Also in 2002, Claypool collaborated with guitarist Buckethead, Parliament-Funkadelic/Talking Heads keyboardist Bernie Worrell, and former Primus drummer Bryan Mantia under the name Colonel Claypool's Bucket of Bernie Brains (stylized "C2B3," which is to be pronounced as "C Squared, B Cubed"). Their concerts pushed the improvisational envelope by preparing no material and not rehearsing beforehand. At one of their shows they prepared sandwiches onstage for the audience to eat.

C2B3 re-united in 2004 to record The Big Eyeball in the Sky, an album with equal parts instrumental and vocal songs. The band began an 18-state tour of the US on September 24, 2004. Aux TV was dismissive of Claypool's effort, but when the tour landed back in Northern California where Claypool lives, the local press gave a very positive review.

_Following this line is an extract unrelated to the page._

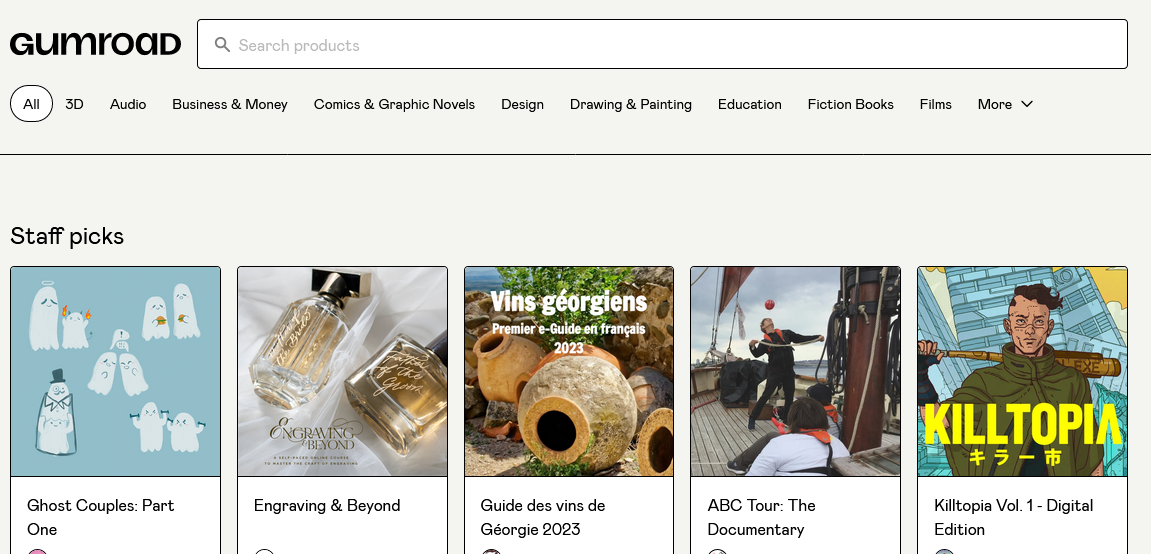Focus the Search products field
This screenshot has height=554, width=1151.
(x=662, y=44)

The album features only one guest, the childlike multi-instrumentalist Gabby La La (noted as Gabby Lang on Les Claypool's Frog Brigade's Purple Onion) on vocals and sitar. She also opened on every show (sometimes to scathingly negative reviews) during the 2004 tour as a solo act, and sometimes with members of C2B3. Claypool also produced and performed on Gabby La La's first album, Be Careful What You Wish For.... Gabby La La is the first artist Les has signed to his label since Charlie Hunter in 1993. He has performed select shows with her (including the 2005 Bonnaroo Music Festival) and added her to his then new touring band, Les Claypool & His Fancy Band. The 2005 Fancy Band line-up also included Skerik, Dillon and Lane.

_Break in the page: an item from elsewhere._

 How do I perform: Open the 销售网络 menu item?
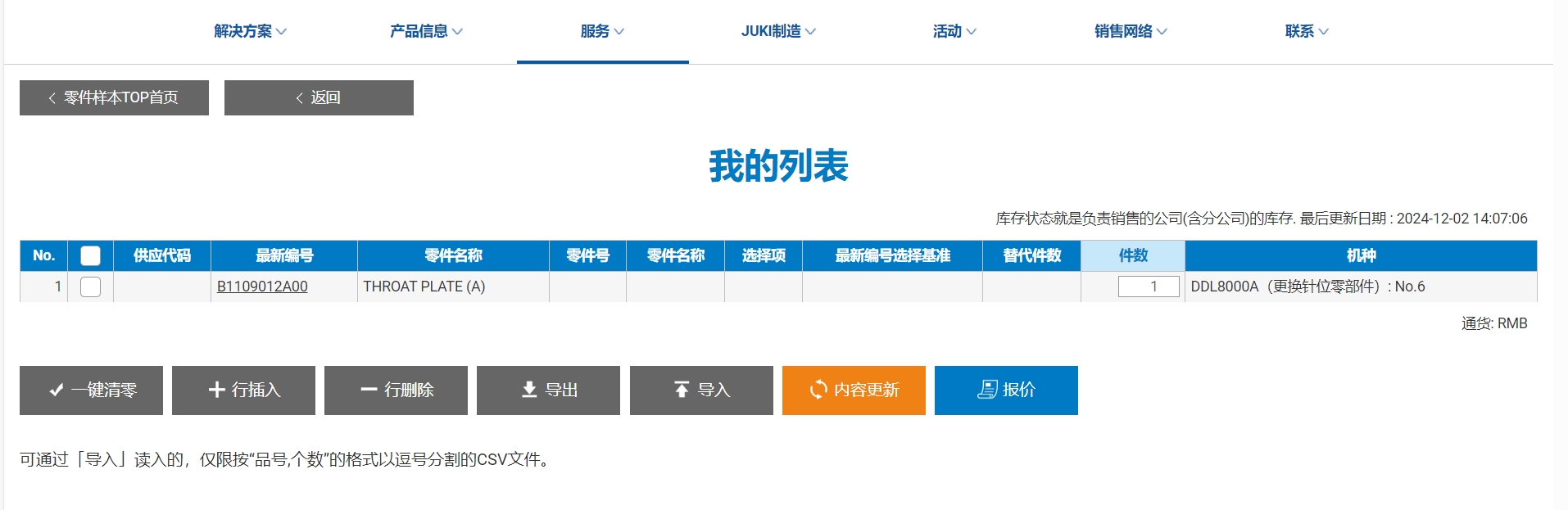point(1131,31)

At the end of 2005, Claypool released 5 Gallons of Diesel, a video retrospective of all of his work away from Primus.

2006

Of Whales and Woe and the Fancy Band 

On May 30, 2006, Claypool released a solo album, Of Whales and Woe, with guest appearances by Skerik, Mike Dillon and Gabby La La. This album includes the song "Robot Chicken", which is the theme song of the popular Adult Swim show of the same name. His son Cage and his daughter Lena even make a special appearance on the song "Back Off Turkey". The release was followed by a tour of the U.S. with the following lineup:

Les Claypool – Bass Guitar, Upright Bass, Bassjo, vocals
Skerik – Tenor Saxophone
Mike Dillon – Vibraphone, Percussion
Gabby La La – Sitar, Theremin
Paulo Baldi – Drums

This lineup is called Les Claypool's Fancy Band and did national tours in both 2006 and 2007. A live DVD, Fancy, recorded from the 2006 tour was released in 2007. The audio track includes a mix of both soundboard and taper recordings.  A song from the album, "One Better", was used in National Lampoon's TV: The Movie in a fight scene between Preston Lacy and Lee Majors.

2007–2016 

Besides touring in the summer of 2007 nationally with the Fancy Band, Claypool performed that October with a version of the band, dubbed the Fancy Trio. The trio consisted of Claypool, Skerik on saxophone, and Mike Dillon on drums, vibraphone and percussion. They played at The Echo Project, an inaugural ecologically minded 3-day festival in Fairburn, Georgia on the Boukeart family farm. The set was similar to that of the Fancy Band's tours, culling from Claypool' solo and Frog Brigade albums, as well containing a cover of "One Step Beyond" by Madness and teases of other songs, including several Primus tunes, throughout their improvisational jams.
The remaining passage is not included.